X-3 disease categorisation: the framework for Stage 3 analysis
The X-3 decision (2026-03-28) provides the structure for how MEDDEV Stage 3 "every indication" coverage must be demonstrated. The three-tier structure:
Tier 1 (malignant conditions): Individual analysis per condition. MEDDEV A7.3 requires sensitivity/specificity for major clinical indications individually. Evidence: MC_EVCDAO_2019 (Rank 2–4, 105 patients, 36 melanoma, AUC 0.8482) and IDEI_2023 (Rank 4, 202 patients). These are the only studies that individually satisfy the "major clinical indication" requirement per MEDDEV A7.3 for high-risk conditions.
Tier 2 (rare diseases): Grouped analysis with risk-based justification. Evidence: BI_2024 (Rank 11 as MRMC, but corroborated by PH_2024 and SAN_2024). The acceptance criterion (54% absolute accuracy) must be traced to SotA baseline PCP accuracy for rare skin diseases (~30–40% unaided).
Tier 3 (general conditions, 97% of epidemiological coverage): Pooled analysis with the four-point risk-based justification from X-3. Real-world studies (COVIDX, DAO-O, DAO-PH) provide Rank 4 evidence for this tier.
Declared acceptable gaps: Autoimmune (3% prevalence, Gap A) and genodermatoses (1% prevalence, Gap B) — justified per MDCG 2020-6 § 6.5(e) and addressed by PMCF Activities D.1 and D.2 (specified in issue-6-pmcf.mdx).
This structure — three tiers of evidence with declared gaps — is what satisfies MEDDEV Stage 3's requirement to cover every indication.
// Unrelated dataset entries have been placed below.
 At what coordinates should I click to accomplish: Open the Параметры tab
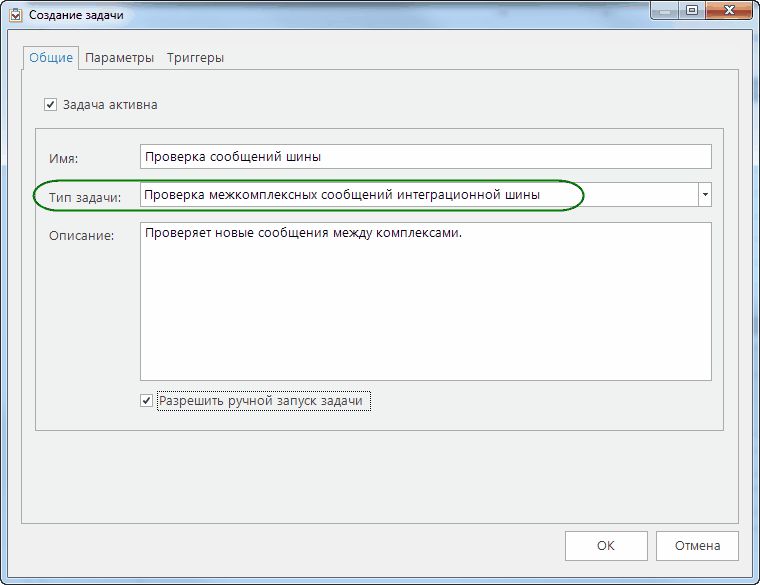pyautogui.click(x=119, y=58)
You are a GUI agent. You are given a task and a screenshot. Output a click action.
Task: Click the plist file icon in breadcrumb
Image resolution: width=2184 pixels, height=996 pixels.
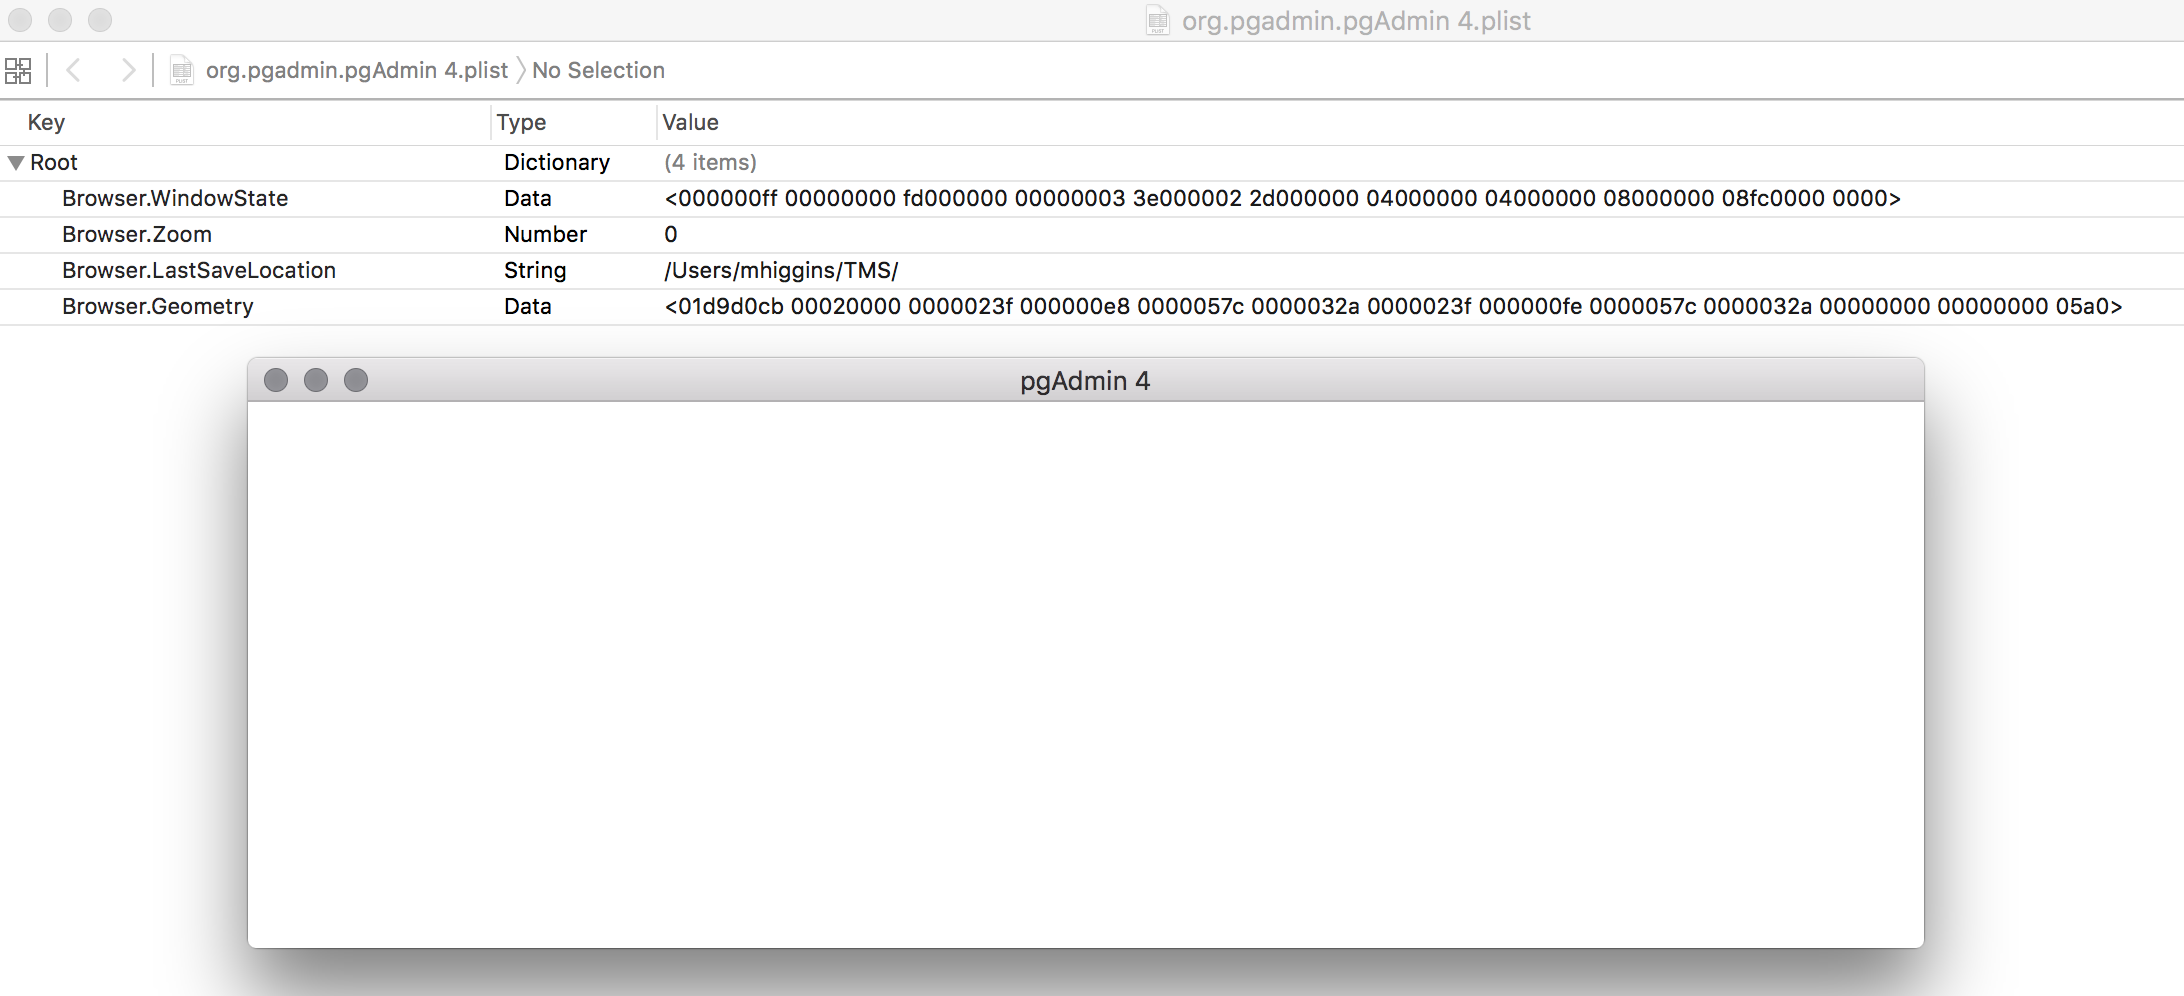(181, 70)
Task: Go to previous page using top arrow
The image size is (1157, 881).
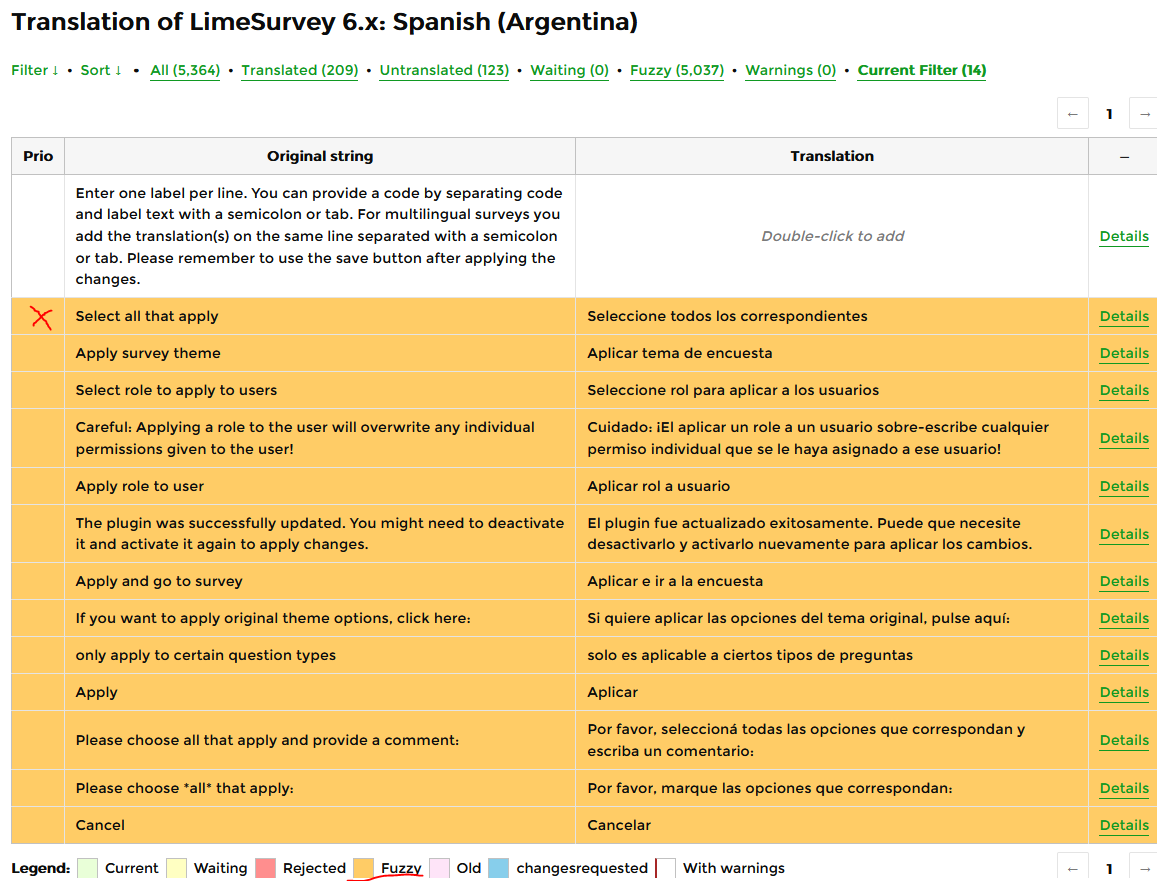Action: pyautogui.click(x=1072, y=114)
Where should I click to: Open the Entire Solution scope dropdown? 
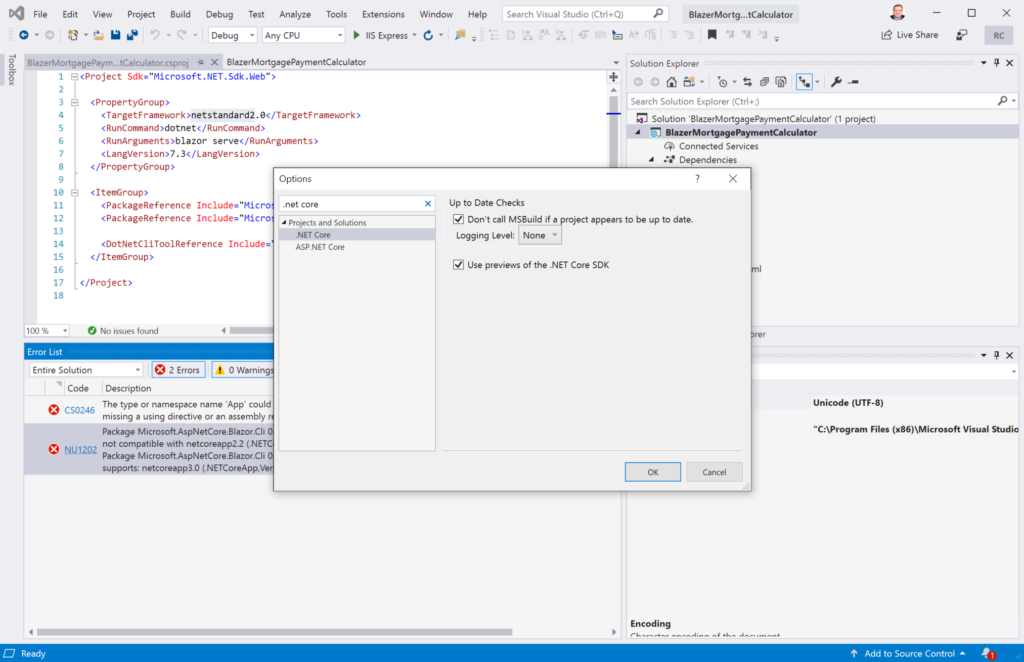tap(85, 370)
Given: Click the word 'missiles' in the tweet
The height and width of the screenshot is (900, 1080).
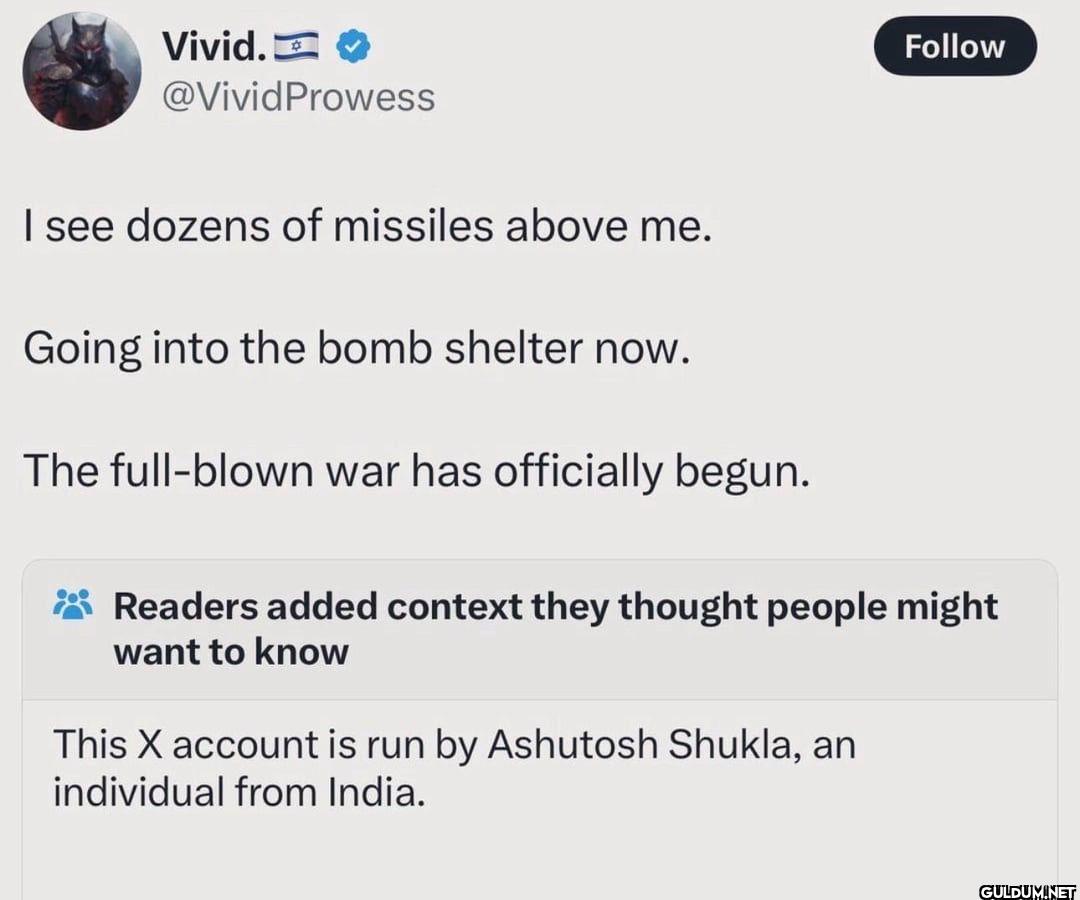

It must be presented explicitly in the CER, in the order of the evidence hierarchy: Tier 1 (strongest, most scrutinised), Tier 2 (grouped, justified), Tier 3 (pooled, justified), then gaps (declared acceptable, addressed by PMCF).
PMS data: the regulatory obligation per Article 2(48)
Per MDR Article 2(48), clinical data explicitly includes "safety or performance information generated from PMS." The legacy device's market experience is therefore not background information — it is clinical data that must be analysed in the CER under MEDDEV Stage 3. The analysis must include:
- Summary of market experience (2020–2024: 21 contracts, 4,500+ reports, 500+ practitioners)
- All non-serious incidents (7 in 2023): complaint types, investigation outcomes, CAPA actions
- Confirmation of zero serious incidents and zero FSCAs
- Safety conclusion drawn from this data: the absence of serious incidents over 4+ years of market use demonstrates that the severity 4 risk ceiling in the AI risk assessment is justified in practice
This analysis must appear as a standalone section in the CER, not merely as a reference to the PSUR. BSI reviews the CER in isolation — they will not automatically cross-reference the PSUR unless the CER explicitly integrates and summarises the PSUR's findings.